What the task asks
Print every line of the listing exactly, please.

Extracted information
--*--

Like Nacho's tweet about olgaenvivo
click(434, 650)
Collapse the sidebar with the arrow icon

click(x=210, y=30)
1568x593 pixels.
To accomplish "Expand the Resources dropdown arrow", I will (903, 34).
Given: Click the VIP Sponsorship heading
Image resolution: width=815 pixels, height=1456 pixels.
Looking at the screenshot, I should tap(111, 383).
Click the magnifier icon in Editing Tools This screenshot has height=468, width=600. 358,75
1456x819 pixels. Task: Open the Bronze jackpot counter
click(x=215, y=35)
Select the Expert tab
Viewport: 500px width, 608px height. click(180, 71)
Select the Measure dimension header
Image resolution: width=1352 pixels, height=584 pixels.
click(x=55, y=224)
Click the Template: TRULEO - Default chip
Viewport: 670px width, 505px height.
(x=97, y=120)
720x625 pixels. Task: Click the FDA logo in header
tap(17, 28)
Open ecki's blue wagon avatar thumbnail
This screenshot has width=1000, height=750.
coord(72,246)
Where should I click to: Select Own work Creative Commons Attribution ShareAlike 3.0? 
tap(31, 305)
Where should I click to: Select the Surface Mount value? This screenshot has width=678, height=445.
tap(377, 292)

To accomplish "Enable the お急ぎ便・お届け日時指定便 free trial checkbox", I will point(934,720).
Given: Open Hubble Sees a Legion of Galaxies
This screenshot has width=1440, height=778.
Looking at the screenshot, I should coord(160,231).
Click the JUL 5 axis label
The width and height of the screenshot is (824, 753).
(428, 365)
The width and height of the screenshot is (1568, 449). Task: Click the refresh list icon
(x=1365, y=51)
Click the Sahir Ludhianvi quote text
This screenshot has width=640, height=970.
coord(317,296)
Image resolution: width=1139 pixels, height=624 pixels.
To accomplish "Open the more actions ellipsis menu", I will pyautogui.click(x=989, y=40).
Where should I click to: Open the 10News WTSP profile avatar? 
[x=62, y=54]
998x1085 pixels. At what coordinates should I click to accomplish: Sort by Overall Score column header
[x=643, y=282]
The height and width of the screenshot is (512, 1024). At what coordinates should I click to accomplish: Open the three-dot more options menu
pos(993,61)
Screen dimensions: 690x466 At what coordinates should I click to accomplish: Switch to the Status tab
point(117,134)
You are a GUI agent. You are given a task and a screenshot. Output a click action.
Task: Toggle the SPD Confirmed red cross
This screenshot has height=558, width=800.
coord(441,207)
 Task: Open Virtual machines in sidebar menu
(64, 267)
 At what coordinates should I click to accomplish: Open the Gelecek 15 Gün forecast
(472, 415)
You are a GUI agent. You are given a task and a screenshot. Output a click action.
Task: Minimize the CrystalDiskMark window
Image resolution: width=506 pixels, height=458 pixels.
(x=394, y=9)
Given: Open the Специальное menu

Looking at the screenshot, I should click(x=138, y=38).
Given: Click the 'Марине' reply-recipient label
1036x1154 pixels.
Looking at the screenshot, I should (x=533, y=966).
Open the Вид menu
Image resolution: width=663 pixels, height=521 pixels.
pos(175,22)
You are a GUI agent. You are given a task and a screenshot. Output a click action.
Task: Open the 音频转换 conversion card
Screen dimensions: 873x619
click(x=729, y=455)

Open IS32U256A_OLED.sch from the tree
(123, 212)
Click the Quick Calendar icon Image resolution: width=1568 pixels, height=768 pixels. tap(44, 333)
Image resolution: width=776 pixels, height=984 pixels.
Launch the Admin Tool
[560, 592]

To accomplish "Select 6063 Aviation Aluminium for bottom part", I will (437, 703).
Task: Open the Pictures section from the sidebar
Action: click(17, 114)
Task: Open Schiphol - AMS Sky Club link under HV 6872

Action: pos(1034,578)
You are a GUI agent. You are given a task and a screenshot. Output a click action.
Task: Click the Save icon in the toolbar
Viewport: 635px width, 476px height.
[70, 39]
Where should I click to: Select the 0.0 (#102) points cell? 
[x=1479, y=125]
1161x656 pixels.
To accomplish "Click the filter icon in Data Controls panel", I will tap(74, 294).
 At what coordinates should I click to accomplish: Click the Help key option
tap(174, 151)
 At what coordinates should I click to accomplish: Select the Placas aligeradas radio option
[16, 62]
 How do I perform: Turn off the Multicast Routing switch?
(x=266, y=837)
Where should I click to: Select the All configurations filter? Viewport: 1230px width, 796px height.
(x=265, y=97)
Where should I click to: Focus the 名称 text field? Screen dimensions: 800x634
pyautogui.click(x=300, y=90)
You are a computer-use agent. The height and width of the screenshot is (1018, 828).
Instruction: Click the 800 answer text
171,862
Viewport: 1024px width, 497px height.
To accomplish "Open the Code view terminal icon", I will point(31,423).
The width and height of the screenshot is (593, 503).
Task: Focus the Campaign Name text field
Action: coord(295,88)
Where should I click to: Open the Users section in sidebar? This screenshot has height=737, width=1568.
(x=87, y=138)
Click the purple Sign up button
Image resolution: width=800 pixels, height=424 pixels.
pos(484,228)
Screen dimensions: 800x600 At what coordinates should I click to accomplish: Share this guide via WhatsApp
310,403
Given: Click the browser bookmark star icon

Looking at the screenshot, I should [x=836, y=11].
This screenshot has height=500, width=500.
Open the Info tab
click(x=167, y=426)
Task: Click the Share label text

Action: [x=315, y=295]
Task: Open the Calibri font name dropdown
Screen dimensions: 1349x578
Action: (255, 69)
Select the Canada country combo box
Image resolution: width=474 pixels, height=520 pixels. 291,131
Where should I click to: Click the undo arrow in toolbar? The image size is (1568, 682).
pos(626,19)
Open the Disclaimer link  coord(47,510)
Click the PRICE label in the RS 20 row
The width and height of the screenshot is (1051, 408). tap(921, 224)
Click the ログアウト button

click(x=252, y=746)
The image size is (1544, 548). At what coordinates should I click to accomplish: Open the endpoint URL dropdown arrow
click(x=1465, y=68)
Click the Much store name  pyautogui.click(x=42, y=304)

--*--

Written solution
Like Nacho's tweet about olgaenvivo
click(434, 650)
Collapse the sidebar with the arrow icon

click(x=210, y=30)
1568x593 pixels.
To accomplish "Expand the Resources dropdown arrow", I will (903, 34).
Given: Click the VIP Sponsorship heading
Image resolution: width=815 pixels, height=1456 pixels.
Looking at the screenshot, I should tap(111, 383).
Click the magnifier icon in Editing Tools This screenshot has height=468, width=600. 358,75
1456x819 pixels. Task: Open the Bronze jackpot counter
click(x=215, y=35)
Select the Expert tab
Viewport: 500px width, 608px height. click(180, 71)
Select the Measure dimension header
Image resolution: width=1352 pixels, height=584 pixels.
click(x=55, y=224)
Click the Template: TRULEO - Default chip
Viewport: 670px width, 505px height.
(x=97, y=120)
720x625 pixels. Task: Click the FDA logo in header
tap(17, 28)
Open ecki's blue wagon avatar thumbnail
This screenshot has width=1000, height=750.
coord(72,246)
Where should I click to: Select Own work Creative Commons Attribution ShareAlike 3.0? 
tap(31, 305)
Where should I click to: Select the Surface Mount value? This screenshot has width=678, height=445.
tap(377, 292)

To accomplish "Enable the お急ぎ便・お届け日時指定便 free trial checkbox", I will point(934,720).
Given: Open Hubble Sees a Legion of Galaxies
This screenshot has width=1440, height=778.
Looking at the screenshot, I should coord(160,231).
Click the JUL 5 axis label
The width and height of the screenshot is (824, 753).
(428, 365)
The width and height of the screenshot is (1568, 449). Task: Click the refresh list icon
(x=1365, y=51)
Click the Sahir Ludhianvi quote text
This screenshot has width=640, height=970.
coord(317,296)
Image resolution: width=1139 pixels, height=624 pixels.
To accomplish "Open the more actions ellipsis menu", I will pyautogui.click(x=989, y=40).
Where should I click to: Open the 10News WTSP profile avatar? 
[x=62, y=54]
998x1085 pixels. At what coordinates should I click to accomplish: Sort by Overall Score column header
[x=643, y=282]
The height and width of the screenshot is (512, 1024). At what coordinates should I click to accomplish: Open the three-dot more options menu
pos(993,61)
Screen dimensions: 690x466 At what coordinates should I click to accomplish: Switch to the Status tab
point(117,134)
You are a GUI agent. You are given a task and a screenshot. Output a click action.
Task: Toggle the SPD Confirmed red cross
This screenshot has height=558, width=800.
coord(441,207)
 Task: Open Virtual machines in sidebar menu
(64, 267)
 At what coordinates should I click to accomplish: Open the Gelecek 15 Gün forecast
(472, 415)
You are a GUI agent. You are given a task and a screenshot. Output a click action.
Task: Minimize the CrystalDiskMark window
Image resolution: width=506 pixels, height=458 pixels.
(x=394, y=9)
Given: Open the Специальное menu

Looking at the screenshot, I should click(x=138, y=38).
Given: Click the 'Марине' reply-recipient label
1036x1154 pixels.
Looking at the screenshot, I should (x=533, y=966).
Open the Вид menu
Image resolution: width=663 pixels, height=521 pixels.
pos(175,22)
You are a GUI agent. You are given a task and a screenshot. Output a click action.
Task: Open the 音频转换 conversion card
Screen dimensions: 873x619
click(x=729, y=455)

Open IS32U256A_OLED.sch from the tree
(123, 212)
Click the Quick Calendar icon Image resolution: width=1568 pixels, height=768 pixels. tap(44, 333)
Image resolution: width=776 pixels, height=984 pixels.
Launch the Admin Tool
[560, 592]

To accomplish "Select 6063 Aviation Aluminium for bottom part", I will (437, 703).
Task: Open the Pictures section from the sidebar
Action: click(17, 114)
Task: Open Schiphol - AMS Sky Club link under HV 6872

Action: pos(1034,578)
You are a GUI agent. You are given a task and a screenshot. Output a click action.
Task: Click the Save icon in the toolbar
Viewport: 635px width, 476px height.
[70, 39]
Where should I click to: Select the 0.0 (#102) points cell? 
[x=1479, y=125]
1161x656 pixels.
To accomplish "Click the filter icon in Data Controls panel", I will tap(74, 294).
 At what coordinates should I click to accomplish: Click the Help key option
tap(174, 151)
 At what coordinates should I click to accomplish: Select the Placas aligeradas radio option
[16, 62]
 How do I perform: Turn off the Multicast Routing switch?
(x=266, y=837)
Where should I click to: Select the All configurations filter? Viewport: 1230px width, 796px height.
(x=265, y=97)
Where should I click to: Focus the 名称 text field? Screen dimensions: 800x634
pyautogui.click(x=300, y=90)
You are a computer-use agent. The height and width of the screenshot is (1018, 828).
Instruction: Click the 800 answer text
171,862
Viewport: 1024px width, 497px height.
To accomplish "Open the Code view terminal icon", I will point(31,423).
The width and height of the screenshot is (593, 503).
Task: Focus the Campaign Name text field
Action: coord(295,88)
Where should I click to: Open the Users section in sidebar? This screenshot has height=737, width=1568.
(x=87, y=138)
Click the purple Sign up button
Image resolution: width=800 pixels, height=424 pixels.
pos(484,228)
Screen dimensions: 800x600 At what coordinates should I click to accomplish: Share this guide via WhatsApp
310,403
Given: Click the browser bookmark star icon

Looking at the screenshot, I should [x=836, y=11].
This screenshot has height=500, width=500.
Open the Info tab
click(x=167, y=426)
Task: Click the Share label text

Action: [x=315, y=295]
Task: Open the Calibri font name dropdown
Screen dimensions: 1349x578
Action: (255, 69)
Select the Canada country combo box
Image resolution: width=474 pixels, height=520 pixels. 291,131
Where should I click to: Click the undo arrow in toolbar? The image size is (1568, 682).
pos(626,19)
Open the Disclaimer link  coord(47,510)
Click the PRICE label in the RS 20 row
The width and height of the screenshot is (1051, 408). tap(921, 224)
Click the ログアウト button

click(x=252, y=746)
The image size is (1544, 548). At what coordinates should I click to accomplish: Open the endpoint URL dropdown arrow
click(x=1465, y=68)
Click the Much store name  pyautogui.click(x=42, y=304)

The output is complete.